### [Task prompt]
Give the entries again exactly, without pictures.

### [Record extracts]
Segment Open

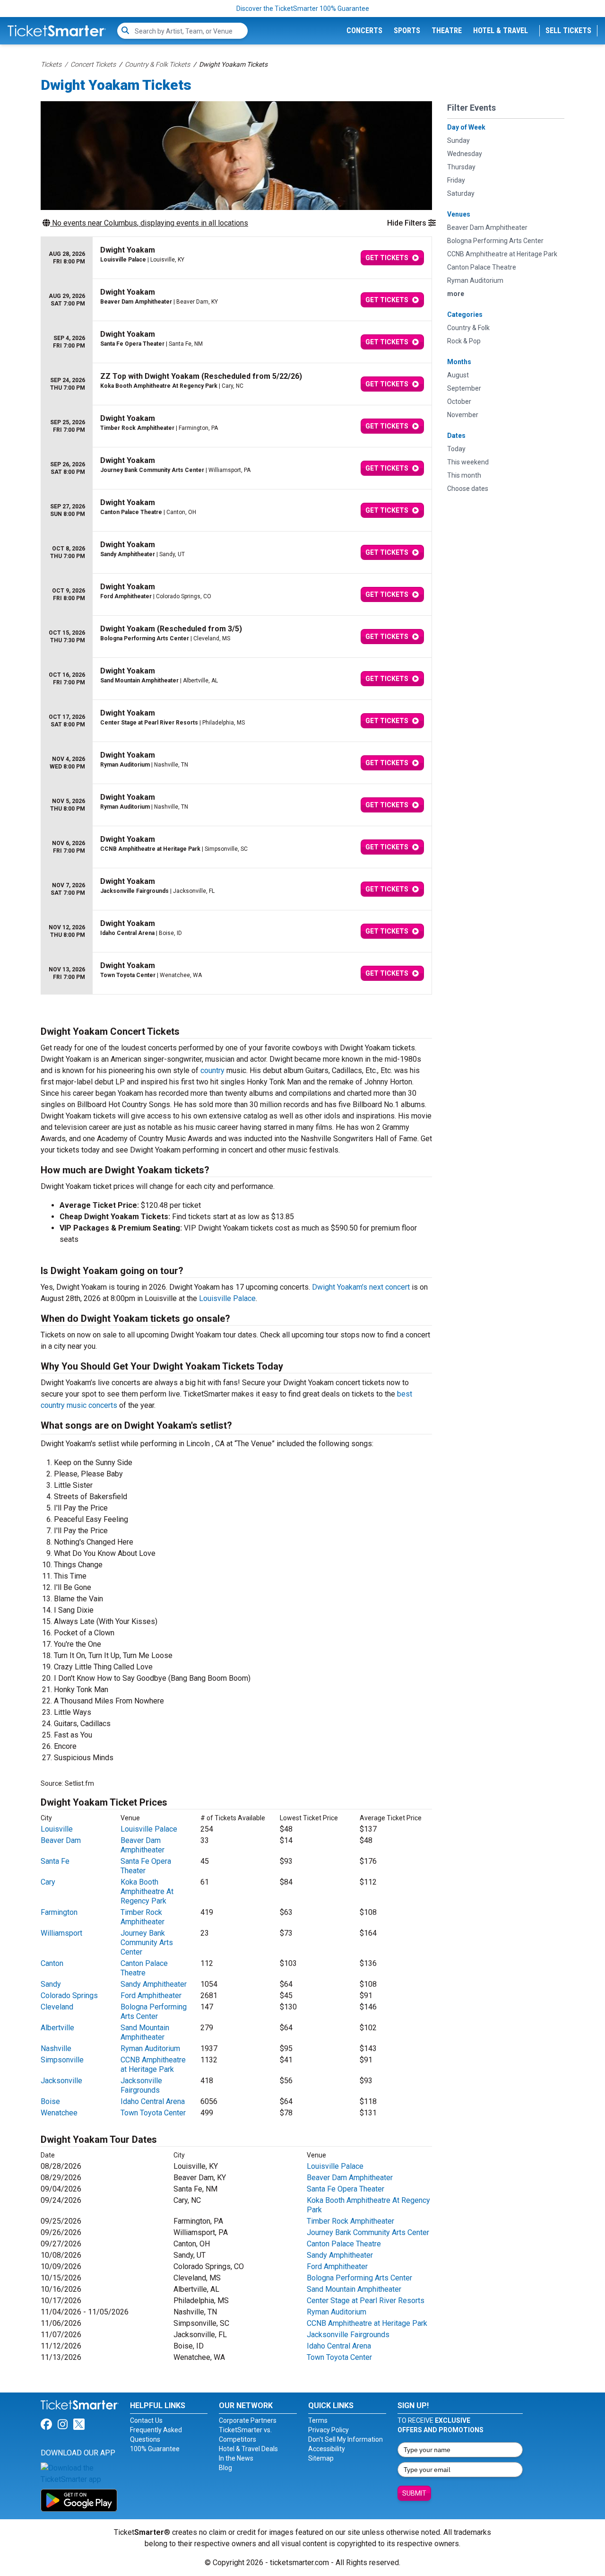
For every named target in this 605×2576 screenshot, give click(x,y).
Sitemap (321, 2458)
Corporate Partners (248, 2420)
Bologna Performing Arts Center (154, 2011)
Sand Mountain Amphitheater (145, 2032)
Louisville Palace (227, 1298)
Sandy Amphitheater (154, 1984)
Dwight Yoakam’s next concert (361, 1287)
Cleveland (57, 2006)
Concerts (364, 30)
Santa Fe (55, 1861)
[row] (236, 258)
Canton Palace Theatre (144, 1968)
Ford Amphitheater (151, 1995)
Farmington (59, 1912)
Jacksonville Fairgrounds (141, 2085)
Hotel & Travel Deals (248, 2449)
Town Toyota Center (153, 2112)
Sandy (51, 1984)
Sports (407, 30)
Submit (414, 2493)
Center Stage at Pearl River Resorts (365, 2300)
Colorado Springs (69, 1995)
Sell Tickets (568, 30)
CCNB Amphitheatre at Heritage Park (153, 2064)
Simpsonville (62, 2059)
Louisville (57, 1829)
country (212, 1070)
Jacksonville (61, 2080)
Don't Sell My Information (345, 2439)
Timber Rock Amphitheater (142, 1917)
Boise (50, 2101)
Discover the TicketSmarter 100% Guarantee (302, 8)
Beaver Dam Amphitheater (142, 1845)
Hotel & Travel (500, 30)
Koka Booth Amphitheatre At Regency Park (147, 1891)
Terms (318, 2420)
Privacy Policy (328, 2430)
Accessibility (326, 2449)
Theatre (447, 30)
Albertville (57, 2027)
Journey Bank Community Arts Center (147, 1942)
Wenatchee (59, 2112)
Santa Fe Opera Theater (345, 2188)
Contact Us (146, 2420)
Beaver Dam (61, 1840)
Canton (52, 1963)
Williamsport (61, 1933)
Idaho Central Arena (153, 2101)
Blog (225, 2467)
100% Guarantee (155, 2449)
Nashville (56, 2048)
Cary (48, 1881)
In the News (236, 2458)
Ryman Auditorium (150, 2048)
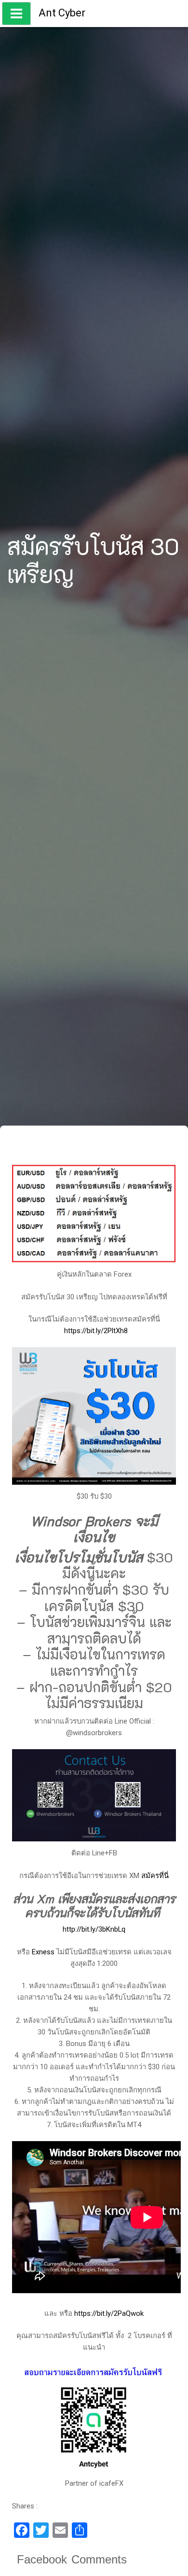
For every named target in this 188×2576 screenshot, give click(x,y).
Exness (43, 1952)
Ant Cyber (62, 13)
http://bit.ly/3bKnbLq (94, 1929)
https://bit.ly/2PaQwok (109, 2313)
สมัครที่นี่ (155, 1875)
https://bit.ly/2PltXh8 (96, 1330)
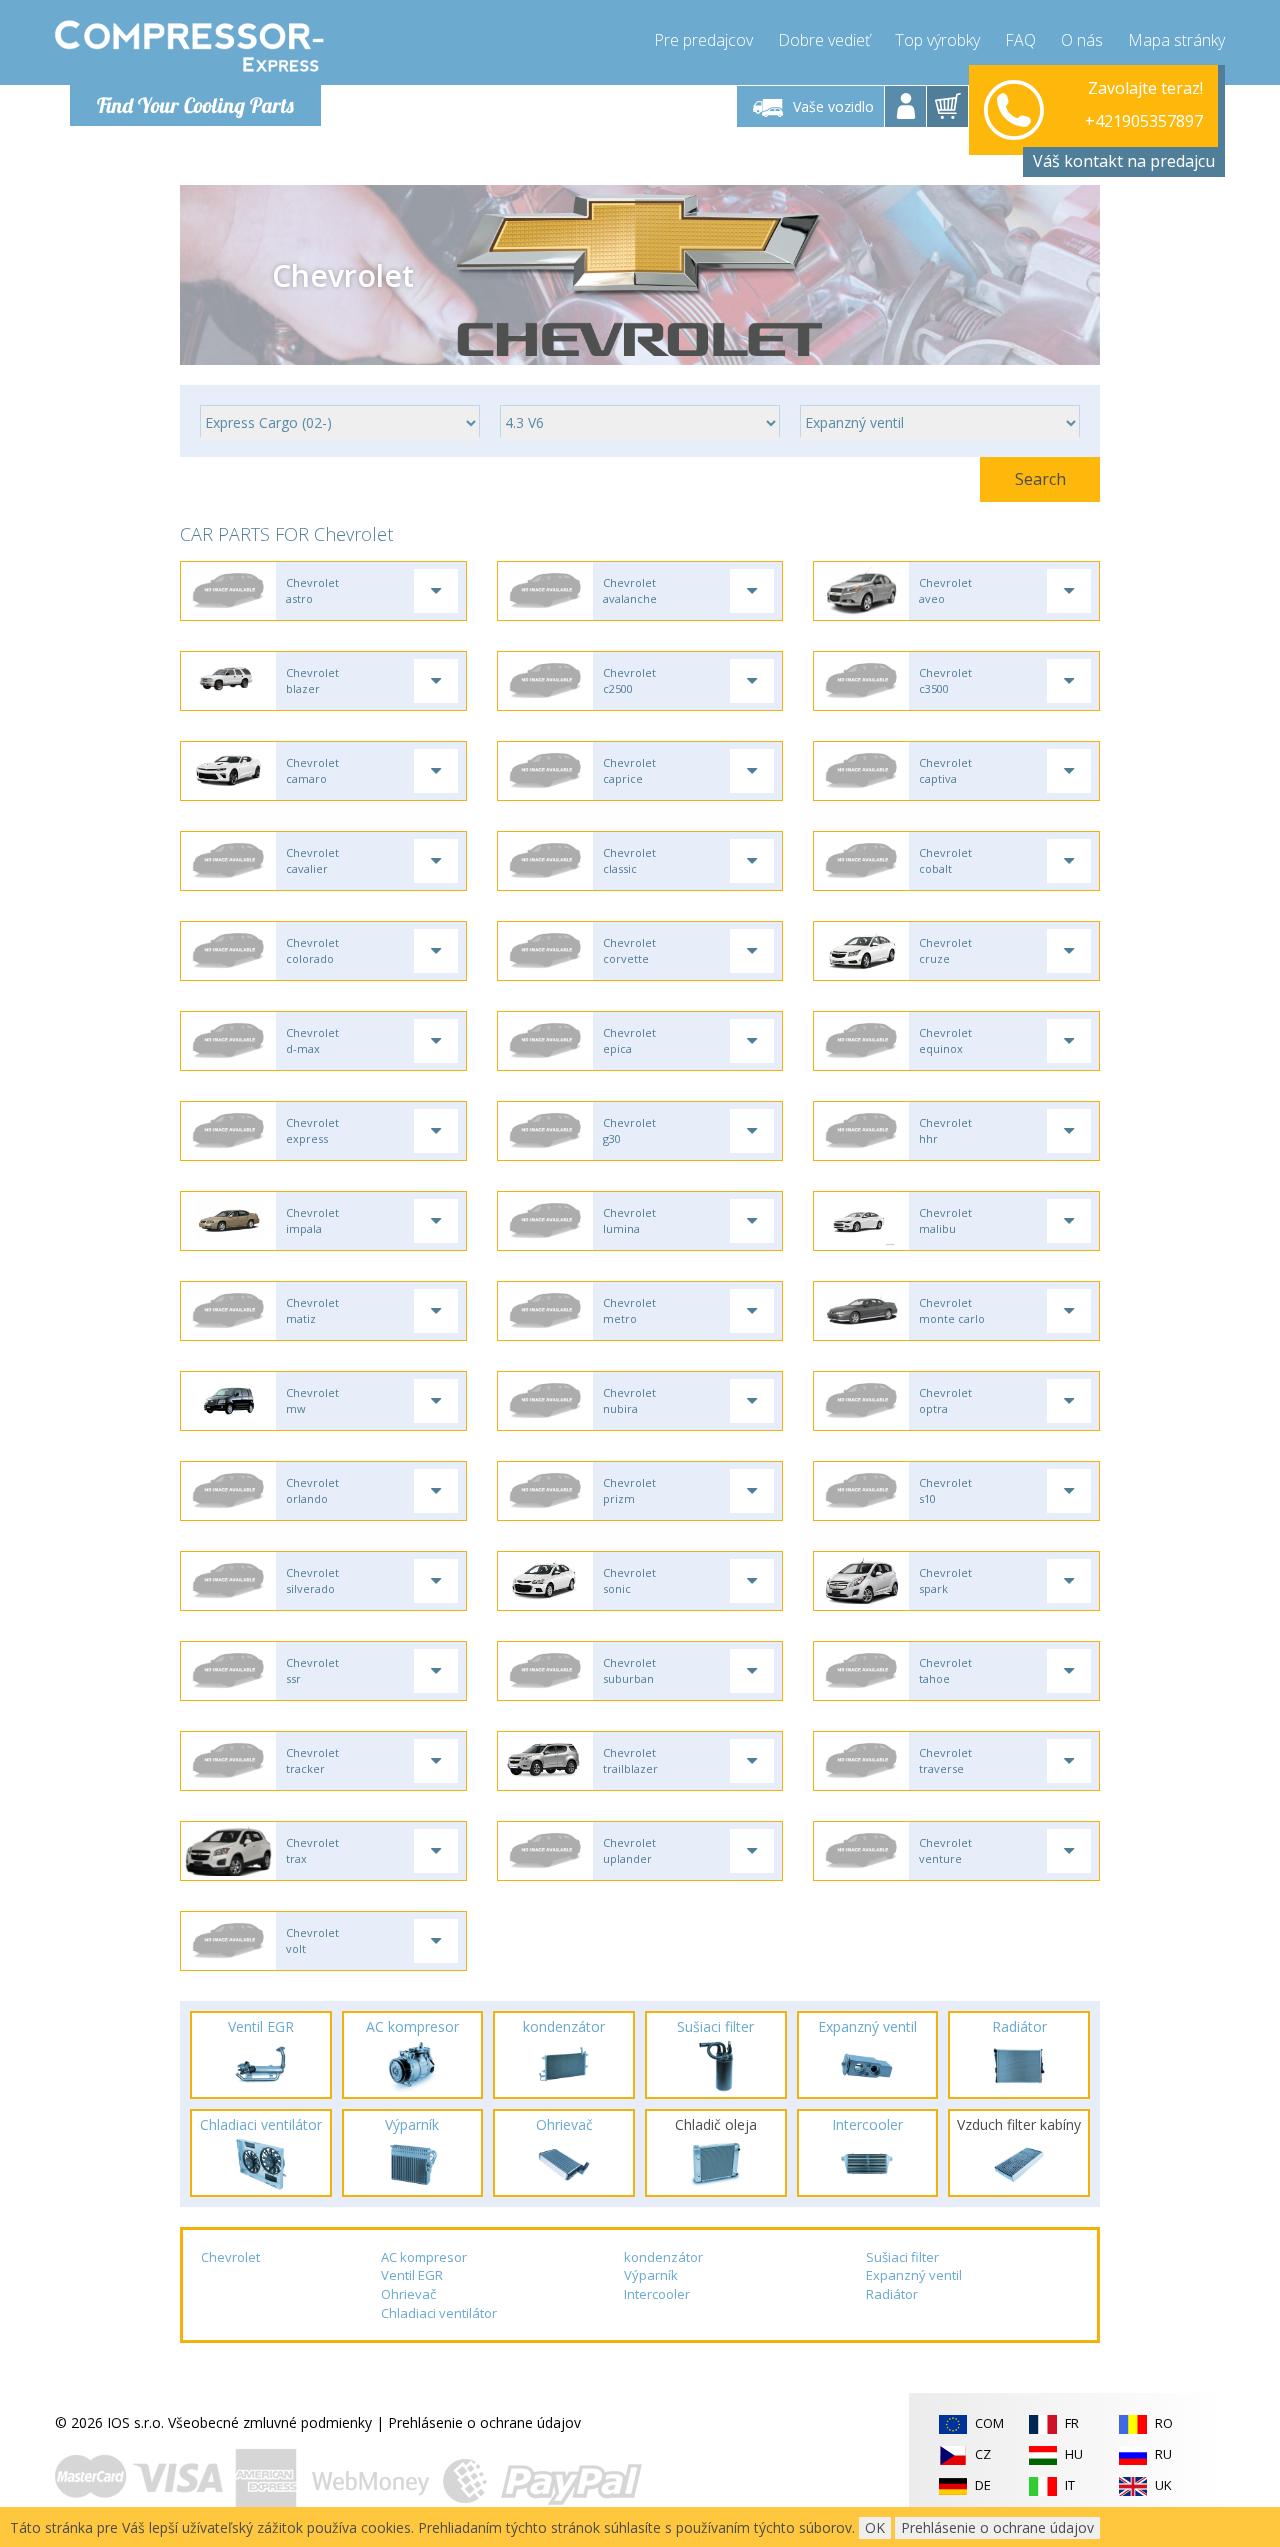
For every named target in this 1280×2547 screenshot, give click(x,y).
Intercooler (657, 2294)
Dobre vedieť (824, 40)
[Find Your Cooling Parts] (189, 46)
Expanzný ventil (914, 2275)
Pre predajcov (703, 40)
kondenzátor (663, 2257)
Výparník (651, 2275)
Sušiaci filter (902, 2257)
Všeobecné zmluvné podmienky (270, 2422)
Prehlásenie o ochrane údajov (484, 2422)
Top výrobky (937, 40)
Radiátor (892, 2294)
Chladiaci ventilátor (439, 2313)
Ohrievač (408, 2294)
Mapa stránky (1176, 40)
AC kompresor (424, 2257)
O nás (1082, 40)
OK (875, 2527)
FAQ (1020, 40)
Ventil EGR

Segment Closed

### [Response for this exercise]
For every named target in this 605×2576 screenshot, give click(x,y).
Sitemap (321, 2458)
Corporate Partners (248, 2420)
Bologna Performing Arts Center (154, 2011)
Sand Mountain Amphitheater (145, 2032)
Louisville Palace (227, 1298)
Sandy Amphitheater (154, 1984)
Dwight Yoakam’s next concert (361, 1287)
Cleveland (57, 2006)
Concerts (364, 30)
Santa Fe (55, 1861)
[row] (236, 258)
Canton Palace Theatre (144, 1968)
Ford Amphitheater (151, 1995)
Farmington (59, 1912)
Jacksonville Fairgrounds (141, 2085)
Hotel & Travel Deals (248, 2449)
Town Toyota Center (153, 2112)
Sandy (51, 1984)
Sports (407, 30)
Submit (414, 2493)
Center Stage at Pearl River Resorts (365, 2300)
Colorado Springs (69, 1995)
Sell Tickets (568, 30)
CCNB Amphitheatre at Heritage Park (153, 2064)
Simpsonville (62, 2059)
Louisville (57, 1829)
country (212, 1070)
Jacksonville (61, 2080)
Don't Sell My Information (345, 2439)
Timber Rock Amphitheater (142, 1917)
Boise (50, 2101)
Discover the TicketSmarter 100% Guarantee (302, 8)
Beaver Dam Amphitheater (142, 1845)
Hotel & Travel (500, 30)
Koka Booth Amphitheatre At Regency Park (147, 1891)
Terms (318, 2420)
Privacy Policy (328, 2430)
Accessibility (326, 2449)
Theatre (447, 30)
Albertville (57, 2027)
Journey Bank Community Arts Center (147, 1942)
Wenatchee (59, 2112)
Santa Fe Opera Theater (345, 2188)
Contact Us (146, 2420)
Beaver Dam (61, 1840)
Canton (52, 1963)
Williamsport (61, 1933)
Idaho Central Arena (153, 2101)
Blog (225, 2467)
100% Guarantee (155, 2449)
Nashville (56, 2048)
Cary (48, 1881)
In the News (236, 2458)
Ryman Auditorium (150, 2048)
For every named target in this 188×2576 screenshot, give click(x,y).
Exness (43, 1952)
Ant Cyber (62, 13)
http://bit.ly/3bKnbLq (94, 1929)
https://bit.ly/2PaQwok (109, 2313)
สมัครที่นี่ (155, 1875)
https://bit.ly/2PltXh8 (96, 1330)
For every named target in this 1280×2547 screenshot, give click(x,y).
Intercooler (657, 2294)
Dobre vedieť (824, 40)
[Find Your Cooling Parts] (189, 46)
Expanzný ventil (914, 2275)
Pre predajcov (703, 40)
kondenzátor (663, 2257)
Výparník (651, 2275)
Sušiaci filter (902, 2257)
Všeobecné zmluvné podmienky (270, 2422)
Prehlásenie o ochrane údajov (484, 2422)
Top výrobky (937, 40)
Radiátor (892, 2294)
Chladiaci ventilátor (439, 2313)
Ohrievač (408, 2294)
Mapa stránky (1176, 40)
AC kompresor (424, 2257)
O nás (1082, 40)
OK (875, 2527)
FAQ (1020, 40)
Ventil EGR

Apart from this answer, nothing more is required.